▸ **Recorded data**
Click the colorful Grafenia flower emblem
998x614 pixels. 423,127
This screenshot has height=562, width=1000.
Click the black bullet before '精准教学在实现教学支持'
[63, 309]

...

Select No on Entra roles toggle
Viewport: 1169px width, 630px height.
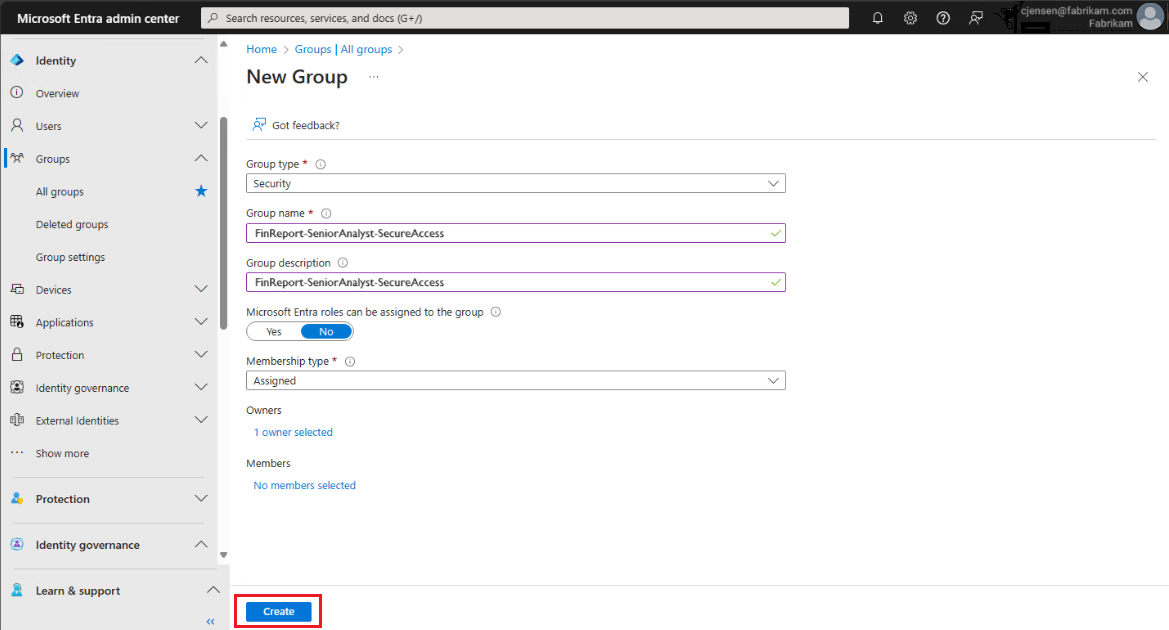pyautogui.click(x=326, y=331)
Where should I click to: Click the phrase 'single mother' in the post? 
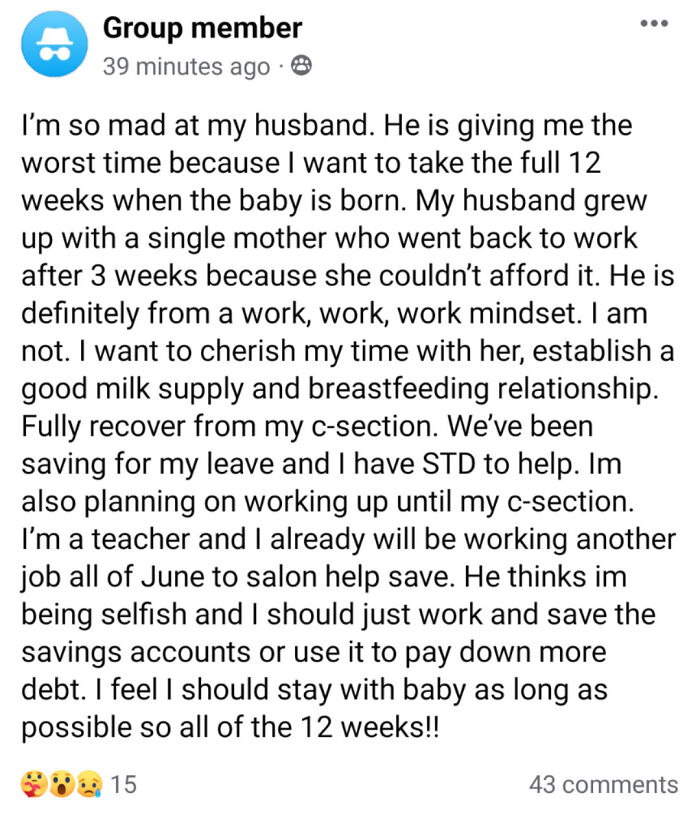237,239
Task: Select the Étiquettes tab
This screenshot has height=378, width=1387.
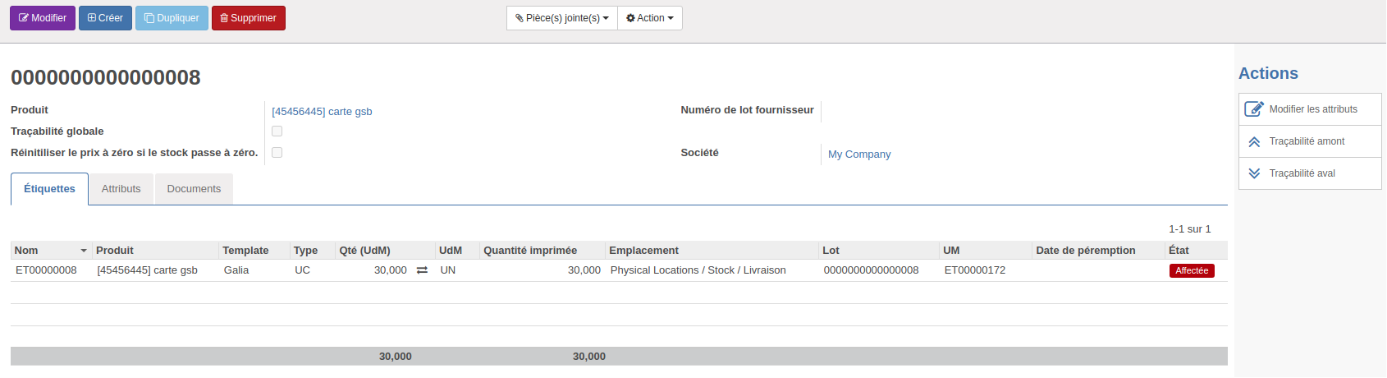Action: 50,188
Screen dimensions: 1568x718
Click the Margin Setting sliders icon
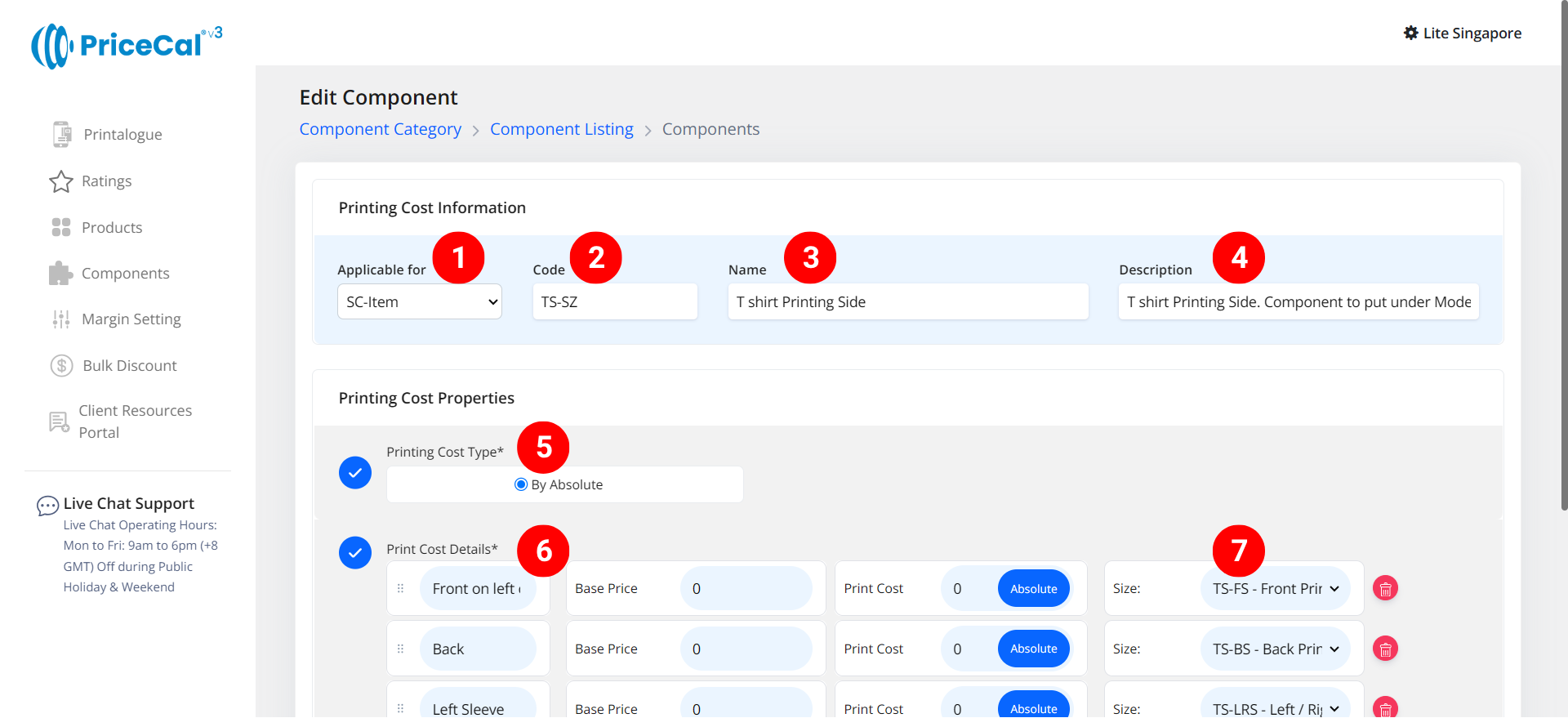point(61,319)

▸ **Task prompt**
Among the lines of the material, find those holding the word "Select" and return them.

▸ **Reply**
Select No on Entra roles toggle
Task: Select the Étiquettes tab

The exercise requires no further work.